Certains le vivent très mal, d'autres mieux (par exemple vslash ou moi) : mais faut reconnaître que c'est quand même pas tous les jours dimanche : hier soir pour noel, on a mangé pour 5 euros avec ma cops, et bu pour autant (vive le hard discount) et on est impatient de retourner au liddle demain pour récupérer les restes qui n'auront pas été acheté par les réveillonistes. Je ne m'en plains pas et je trouve ça plutôt amusant. Maids est-ce que tous ceux qui crachent sur les rmistes, les considérant comme des nantis (ce qui n'est pas ton cas !! mais tu comprends bien qu'il peut y avoir des malentendus dans l'ambiance actuelle), serait capable de se plier à cette discipline de vie ?

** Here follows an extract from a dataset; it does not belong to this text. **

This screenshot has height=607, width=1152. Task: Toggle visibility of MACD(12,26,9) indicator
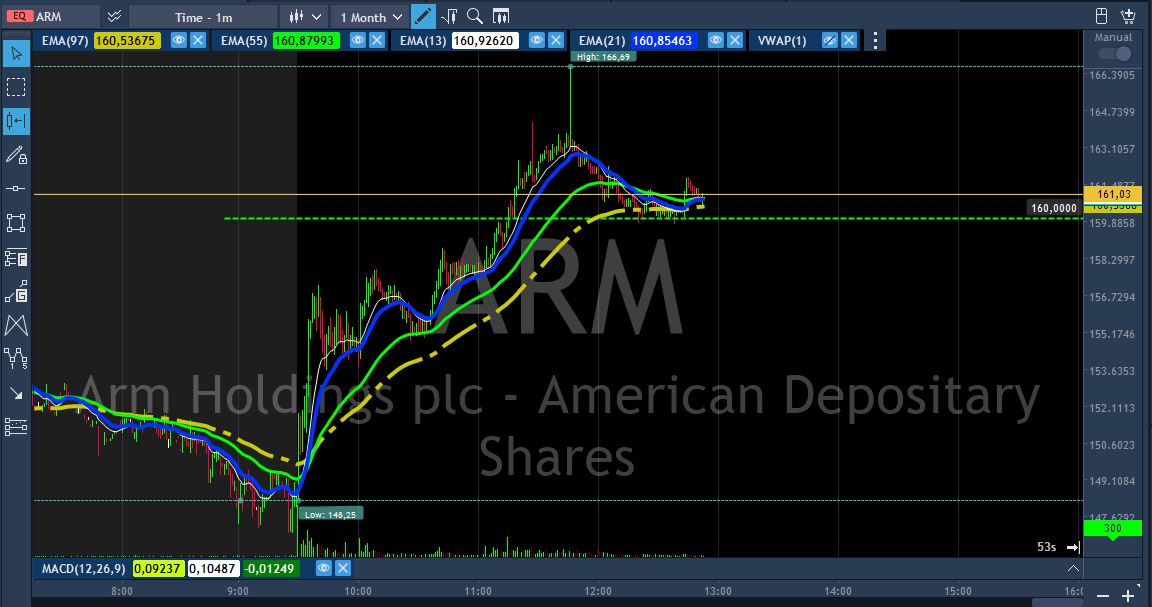[x=323, y=568]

Vslash trouve son plaisir sur son bateau, moi dans mes montagnes à crapahuter toute la journée, un autre à bouquiner, un autre à trafiquer son ordi, un autre à elever ses bouts de chous.. bon..
mais pour beaucoup, c'est l'horreur d'une vie où leurs désirs ne seront jamais comblés.
Mon défaitisme est donc avant tout un cynisme, une provocation (mais pas spécialement destinée à toi en fait).
Mais il s'agit surtout de se demander pour soi-même, ce qu'on est prêt à supporter d'une part, et où est-ce qu'on cherche sa jouissance. Les jouissances qu'on peut s'autoriser avec le rmi sont simples et peu couteuses, forcément.
Enfin bref.
je te souhaite le meilleur pour l'année qui vient, sincèrement, et je nous souhaite le meilleur, ou plutôt le moins pire vu comment c'est parti.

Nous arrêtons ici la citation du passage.